Mesai dışı ölüm şehitlik sayılmaz

Abone ol

Görev için gittikleri Mekke'de şehit olan iki hemşirenin çocuklarına bir darbede devletten

Devlet, hac ziyareti yapan vatandaşlarımıza hizmet vermek için Mekke’ye götürülen ve burada 5 Ocak 2006’da çöken otelin altında kalarak görev şehidi olan iki hemşirenin çocuklarına "Maluliyet Maaşı" bağlanması için yapılan başvuruyu inanılmaz bir gerekçeyle reddetti.


Sosyal Güvenlik Kurumu’ndan Sağlık Bakanlığı aracılığıyla ailelere gönderilen ret yazısında, hemşireler Şengül Uzuner ve Handan Kurtuluş’un mesailerinin 16.00’da başladığı oysa ölüm olayının saat 13.30-14.30 arasında olduğu belirtilerek "Ölümlerinde görevlerinin neden ve etkisi bulunmadığından vazife malullüğü hükümleri uygulanamaz" denildi.

"GÖREV ŞEHİDİ" DENMİŞTİ

Diyanet İşleri Başkanı Ali Bardakoğlu’nun ölümlerinin ardından "Görev şehidi sayılırlar" dediği hemşirelerin aileleri çocuklara ve dul kalan eşlere maluliyet maaşı bağlanması için Sağlık Bakanlığı’na başvurdu. Hemşirelerden Uzuner’in eşi Arif Uzuner, başvurusunda eşinin görev nedeniyle bulunduğu Mekke’de hayatını kaybettiğini belirterek 6 yaşındaki oğlu Berat ve 10 yaşındaki kızı Büşra’ya yasalar gereği maaş bağlanmasını istedi. Bir süre sonra Uzuner’e Sağlık Bakanlığı’ndan bir zarf geldi. Zarfta bulunan Sosyal Güvenlik Kurumu’nun Bakanlığa gönderdiği yazıyı okuyan Uzuner, şoke oldu.


ERKEN ÖLMÜŞLER

Yazıda şöyle deniliyordu: "Hac organizasyonu nedeniyle sağlık ekibinde görevli olarak gittikleri Suudi Arabistan’da 13.30-14.30 saatleri arasında meydana gelen göçük altında kalarak vefat eden ilgililerin ölümü olayı saat 16.00’da başlayan nöbet görevleri başlamadan önce meydana geldiği, diğer bir anlatımla "hemşire" olarak fiilen görev yaptıkları sırada meydana gelmediği gibi, ölümlerinde görevlerinin neden ve etkisi de bulunmadığından, haklarında 5434 Sayılı Yasanın vazife malullüğü hükümlerinin uygulanmasına imkan bulunmadığına, karar verilmiştir."

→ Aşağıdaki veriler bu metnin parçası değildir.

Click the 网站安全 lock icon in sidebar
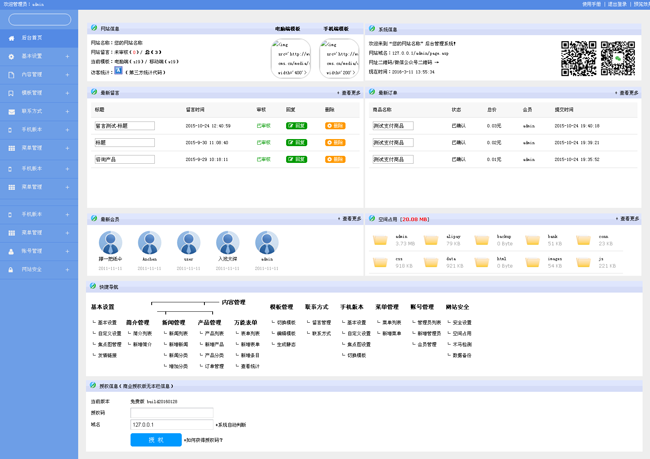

Uzuner’in eşi Arif Uzuner ve babası Mehmet Günel, karara sitem ederek, "Bu ilgisizlik bizi çok üzdü. Onlar görev sırasında öldüler hac için gitmemişlerdi. Eğer bir hakları varsa geride iki çocuğu kaldı onlara haklarının verilmesi gerekir" dediler.

DİYANET SÖZ VERMİŞTİ Ölümlerini Hürriyet’in manşetten duyurduğu hemşirelerin ailelerinin yaşadıkları, bununla da kalmadı. Aileler, ölümün ardından devletten cenazelerin Türkiye’ye getirilmesini istemişler, ancak bu istekleri reddedilmişti. Bunun üzerine aileler en azından içimizden birer kişi Mekke’ye gidip definde orada bulunsun ricasını yönelttiler. Ailelerin bu isteği de "Şeytan taşlama döneminde kimseyi gönderemiyoruz" denilerek reddedildi. Israrla çocuklarının mezarını görmek isteyen aileleri, Diyanet İşleri Başkanı Ali Bardakoğlu, "Size söz veriyoruz mezarlarına ziyaret için sizi ailece Mekke’ye götüreceğiz" diyerek ikna etti.

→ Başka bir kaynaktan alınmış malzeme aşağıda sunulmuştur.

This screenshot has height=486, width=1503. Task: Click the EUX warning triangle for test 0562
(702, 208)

Ölen hemşirelerimizden Uzuner’in babası Mehmet Günel, Diyanet’in sözünü tutmadığını söyledi. Günel, şöyle konuştu:

4500 YTL ÖDEDİK "Bize ’Kabristanlarını ziyaret ettireceğiz, size de umre yaptıracağız’ diye söz verdiler. Üzerinden aylar geçti bizi çok oyaladılar. Ben her iki aile için neredeyse her gün telefon etmek zorunda kaldım. Ben en azından şu çocuklar annemizin mezarı nerede diye merak etmesinler istedim. Uğraşılarımın sonunda götürdüler, ama çocuklardan para aldılar. Sadece iki kişiyi ücretsiz götüreceklerini söylediler çocuklar ve kızımın eşi için yaklaşık 4 bin 500 YTL verdik. Ölüm olayı 5 Ocak’ta gerçekleşti, ama biz ancak dokuz ay sonra ekimde gidebildik; gerçekten kırgınız."

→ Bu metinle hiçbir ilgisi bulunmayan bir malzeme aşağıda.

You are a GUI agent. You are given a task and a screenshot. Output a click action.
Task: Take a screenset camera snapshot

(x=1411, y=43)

YANLIŞ MEZAR GÖSTERDİLER Yoğun çabaların ardından Mekke’ye gitmeyi başaran aileler burada da başka bir sürprizle karşılaştılar. Diyanet yetkililerinin kendilerine "İşte hemşirelerimizin mezarı" diyerek gösterdiği mezarların başka kişilere ait olduğu ortaya çıktı. Aileler, hemşirelerin facia sırasında Mekke’de olan ve cenazeye katılan arkadaşlarının çektiği fotoğraflar ve çizdikleri krokiler sayesinde gerçek mezarları bulabildiler.

                                             İlgisizlik bizi üzdü
Şehit hemşire Şengül Uzuner’in annesi Mesude Günel, kızının mezarının uzakta olmasından duyduğu üzüntüyü anlatırken gözyaşlarını tutamadı. Günel "Dayanmak çok zor, aylarca Diyanet neden bizi kızımın mezarına götürmüyor diye gözyaşı döktüm. Bu kadar ilgisiz olmaları çok üzdü bizi. Artık tek amacım torunlarımı büyütmek" dedi.